İran’da tarihî bir şehir.
İran’da tarihî bir şehir.
Tarihî kaynaklarda Sepehan, Esbahan ve Safahan gibi şekillerde geçen İsfahan'da, yerleşim milattan önce üçüncü binyıldan itibaren başlamıştır. Makedonyalı İskender, Bâbil, Elam, Pars ve Partakina üzerinden Med ülkesine saldırmıştır. İskender'in ölümünden sonra ise bölge haleflerinin iktidar için mücadele alanlarından biri haline gelmiştir.
İran'ın Hz. Ömer döneminde fethi ile İsfahan da İslamî döneme girdi, Abdullah b. Abdullah, 642 yılında İsfahan'a idareci tayin edildi. Ziyârîler 929'da İsfahan'ı ele geçirmişse de şehir 954'te Ebû Ali Büveyhî komutasındaki Horasan ordusunun işgali sırasında yağmalandı. Rüknüddevle Hasan b. Büveyhî, 977'de burayı ele geçirdikten sonra tekrar imar etti. 1029'da Gazneliler tarafından ele geçirilmişse de şehir halkının Gazneli idareciyi öldürmesi üzerine Sultan Mesud, şehirde hakimiyeti sağladıktan sonra isyana katılanları katletmiştir. Selçuklular, 1051'de bölgeye hâkim olarak başkentlerini Rey'den İsfahan'a taşıdılar.
Sultan Alparslan ve oğlu Melikşah buraya özel bir önem vererek İsfahan ile çevresinde birçok bina inşa ettirdi. Vezir Nizâmülmülk de burada Nizamiye Medresesi'ni kurarak şehri bir ilim merkezi haline getirdi.
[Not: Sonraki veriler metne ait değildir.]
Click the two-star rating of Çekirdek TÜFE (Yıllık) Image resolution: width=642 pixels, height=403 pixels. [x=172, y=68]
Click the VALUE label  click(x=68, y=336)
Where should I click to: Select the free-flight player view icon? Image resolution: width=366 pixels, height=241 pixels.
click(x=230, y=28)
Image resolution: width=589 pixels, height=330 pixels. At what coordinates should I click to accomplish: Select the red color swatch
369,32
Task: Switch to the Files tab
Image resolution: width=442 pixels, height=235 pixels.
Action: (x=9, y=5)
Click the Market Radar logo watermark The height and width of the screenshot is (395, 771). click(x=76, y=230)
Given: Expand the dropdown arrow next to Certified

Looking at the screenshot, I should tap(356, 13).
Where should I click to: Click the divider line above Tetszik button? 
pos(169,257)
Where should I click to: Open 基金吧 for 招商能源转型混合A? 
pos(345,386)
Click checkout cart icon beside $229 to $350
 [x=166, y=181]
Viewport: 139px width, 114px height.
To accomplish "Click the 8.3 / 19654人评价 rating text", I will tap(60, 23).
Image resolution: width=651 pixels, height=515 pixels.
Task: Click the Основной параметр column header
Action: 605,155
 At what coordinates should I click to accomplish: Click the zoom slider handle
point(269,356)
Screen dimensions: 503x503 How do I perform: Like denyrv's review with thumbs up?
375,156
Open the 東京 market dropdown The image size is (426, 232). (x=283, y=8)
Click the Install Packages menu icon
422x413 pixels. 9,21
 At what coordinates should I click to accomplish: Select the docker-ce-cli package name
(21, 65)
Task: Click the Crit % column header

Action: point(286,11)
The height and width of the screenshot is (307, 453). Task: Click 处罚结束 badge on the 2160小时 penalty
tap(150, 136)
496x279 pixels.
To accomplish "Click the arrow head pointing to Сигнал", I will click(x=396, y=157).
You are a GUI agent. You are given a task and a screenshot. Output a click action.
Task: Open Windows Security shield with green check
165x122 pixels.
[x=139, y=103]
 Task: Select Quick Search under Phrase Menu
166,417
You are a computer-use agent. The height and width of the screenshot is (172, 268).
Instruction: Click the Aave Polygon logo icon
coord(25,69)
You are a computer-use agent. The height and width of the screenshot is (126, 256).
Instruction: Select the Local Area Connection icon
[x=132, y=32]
Sultan Melikşah'ın ölümü sonrasında İsfahan, Sultan Muhammed Tapar'ın 1117'deki ölümüne kadar başkent olarak kaldı. Moğol ordusu 1226'da İsfahan'a gelerek şehri tahrip etti.
İsfahan'ı ele geçiren Karakoyunlu Emîr Pîr Hüseyin, 1341'de İsfahan yönetimini Ebû İshak'a bırakmışsa da 1356'da Mübârizüddin Muhammed Muzafferî burayı ele geçirdi. Timur, 1387'de İsfahan üzerine gelmiş İsfahan valisi ile bazı âlimler barış istemek için onunla görüşürken Timur'un askerlerinden bazılarının öldürülmesi üzerine şehir halkından da binlerce kişi öldürüldü.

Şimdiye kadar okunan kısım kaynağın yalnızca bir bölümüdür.